Pendant que l’on agite les réseaux sociaux avec des accusations floues, les vraies questions restent enterrées : comment l’État a-t-il pu perdre autant de souveraineté dans des secteurs aussi vitaux que l’énergie, la logistique, les télécoms ou les moyens de paiement ? Pourquoi les autorités de régulation sont-elles réduites à des spectateurs dans des marchés captifs ? Comment expliquer que la fiscalité ne soit pas en mesure de s’adapter à des groupes devenus transversaux, capables de bouger plus rapidement que les institutions censées les encadrer ? Et surtout : comment un pays peut-il prétendre à la stabilité si ses fondations économiques reposent sur une poignée d’acteurs privés, indispensables mais constamment soupçonnés, essentiels mais sans cesse accusés, nécessaires mais politiquement exposés à chaque changement de climat ?
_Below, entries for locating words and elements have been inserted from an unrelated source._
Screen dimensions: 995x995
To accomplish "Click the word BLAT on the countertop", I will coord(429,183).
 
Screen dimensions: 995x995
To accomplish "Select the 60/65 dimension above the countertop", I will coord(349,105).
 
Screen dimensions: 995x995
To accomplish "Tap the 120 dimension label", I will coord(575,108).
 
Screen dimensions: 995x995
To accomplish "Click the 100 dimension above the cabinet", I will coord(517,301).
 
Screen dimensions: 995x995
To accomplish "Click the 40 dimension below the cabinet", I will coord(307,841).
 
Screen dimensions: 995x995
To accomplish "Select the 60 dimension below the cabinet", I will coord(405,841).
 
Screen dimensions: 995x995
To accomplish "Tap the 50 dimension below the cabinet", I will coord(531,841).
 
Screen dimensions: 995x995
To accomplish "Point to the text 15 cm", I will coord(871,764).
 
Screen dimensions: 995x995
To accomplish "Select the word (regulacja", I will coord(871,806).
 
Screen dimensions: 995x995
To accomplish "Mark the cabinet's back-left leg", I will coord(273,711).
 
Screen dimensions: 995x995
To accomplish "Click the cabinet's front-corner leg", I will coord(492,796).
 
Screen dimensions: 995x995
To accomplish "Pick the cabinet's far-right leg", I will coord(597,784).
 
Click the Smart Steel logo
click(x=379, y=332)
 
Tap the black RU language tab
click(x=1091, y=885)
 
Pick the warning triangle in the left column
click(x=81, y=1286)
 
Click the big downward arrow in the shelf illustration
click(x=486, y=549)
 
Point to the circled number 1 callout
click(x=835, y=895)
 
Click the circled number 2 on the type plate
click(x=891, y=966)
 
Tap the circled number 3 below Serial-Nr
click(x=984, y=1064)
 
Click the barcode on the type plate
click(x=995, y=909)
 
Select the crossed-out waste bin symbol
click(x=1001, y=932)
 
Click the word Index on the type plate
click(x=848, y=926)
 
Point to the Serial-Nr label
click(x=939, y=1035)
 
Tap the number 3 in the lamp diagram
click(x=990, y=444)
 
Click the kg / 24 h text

L’analyse froide montre que le problème ne se situe ni dans l’origine de telle ou telle entreprise, ni dans la personnalité de tel ou tel dirigeant, mais dans le vide laissé par un État trop faible pour diriger, trop dépendant pour arbitrer, trop lent pour encadrer, et trop fragile pour imposer des règles pérennes. Dans cette fragilité institutionnelle, un acteur comme Hassanein, comme d’autres avant lui, se retrouve propulsé malgré lui au rang de pivot national : ses entreprises sont devenues trop intégrées dans les infrastructures critiques pour qu’un choc contre elles n’entraîne pas un choc contre le pays lui-même.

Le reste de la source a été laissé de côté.